I recently read the phantom of the opera in it’s original book format. It wasn’t what I expected. From the people I’d spoken to who also read it they said the phantom was painted in a much less favourable light than the opera piece but I actually disagree. I came from the book feeling just as much pity for the phantom as I did the opera. He wasn’t quite the same, a little less dashing and much more disfigured but still the same power of voice, presence and unashamed devotion to Christine.
He really does love her like he’s never loved anything before and wants her to be happy and be with him. That’s all he actually wants, a relatively normal standard life and somebody to share it with and for most of the book he thinks he’s found that in Christine. It’s actually really rather sweet and for the most part he does less harm in the book than the opera.
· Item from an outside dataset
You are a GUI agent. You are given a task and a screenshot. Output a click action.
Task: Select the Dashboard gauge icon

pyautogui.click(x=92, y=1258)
He has done harm in the past but more on the request of others than actually by his own choices.
Christine was actually my least favourite in the book. She really didn’t help herself and unlike in the opera where she seems genuinly to pity and feel for him here she was just scared by how ugly he was and did everything she could to get away even pretending to love him when she didn’t. I know it was more normal back then to be scared of things that were ugly and shun them but I lost all pity I felt for Christine normally by the way she handled her fear.
Raoul grew on me but still seemed a little bit of a whinny brat. He does at least believe Christine in this version though and does his best to help her. I did feel his love was a lot more genuine even if immaturely bourne.
Over all I’d say it was on parr with the opera but heavy to read in the older english style.